BEIJING – Police found links to international terrorist groups during a raid on an alleged terror camp in China's restive western Muslim region last week, the Foreign Ministry said Tuesday.
Police said they raided a training camp run by the East Turkestan Islamic Movement, or ETIM, in the mountainous Xinjiang region on Friday, killing 18 suspects and arresting 17 others.
"There is a large amount of evidence that shows, including evidence we got from this raid, that the ETIM is associated with international terrorist forces," said Foreign Ministry spokesman Liu Jianchao.
He also said that the group "planned, organized and carried out a series of violent terrorist activities in China."
Liu gave no specific details about the alleged evidence or attacks and did not say which overseas terror groups those arrested were linked to. China has said before that ETIM has links to al-Qaida.
China labels ETIM as a terrorist organization, as does the United States.
Song Hongli, director of the general office of the Xinjiang Public Security Bureau, said Monday that one police officer was killed and another was wounded during the raid.
Police seized 22 grenades, parts for 1,500 more grenades as well as guns and handmade explosives, the Xinhua News Agency said. The report cited Xinjiang police spokeswoman Ba Yan as saying that the suspects operated mines near the camp to raise funds, but did not specify what sort of mines.
Liu said the 17 arrested suspects would be handled according to the law, but didn't say where they were being held or what charges they faced.
China has long said that militants among the region's dominant ethnic Uighurs are leading a violent Islamic separatist movement in Xinjiang. The Uighurs are Turkic-speaking Muslims with a language and culture distinct from the majority of Chinese.
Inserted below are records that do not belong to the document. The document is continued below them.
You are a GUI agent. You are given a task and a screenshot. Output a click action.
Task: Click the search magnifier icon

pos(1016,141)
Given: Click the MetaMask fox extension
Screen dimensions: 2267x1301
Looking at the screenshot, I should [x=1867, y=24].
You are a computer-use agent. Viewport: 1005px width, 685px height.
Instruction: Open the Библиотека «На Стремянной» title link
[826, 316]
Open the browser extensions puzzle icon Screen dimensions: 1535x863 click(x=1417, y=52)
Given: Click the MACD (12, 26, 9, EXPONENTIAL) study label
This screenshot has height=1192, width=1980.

Critics accuse Beijing of using claims of terrorism as an excuse to crack down on peaceful pro-independence sentiment and expressions of Uighur identity.
About two dozen Uighurs were captured by U.S. forces in Afghanistan following the attacks of Sept. 11, 2001.
China has demanded their return, but the United States fears they might face persecution there. Five Uighurs were sent to Albania last year after no other country would accept them.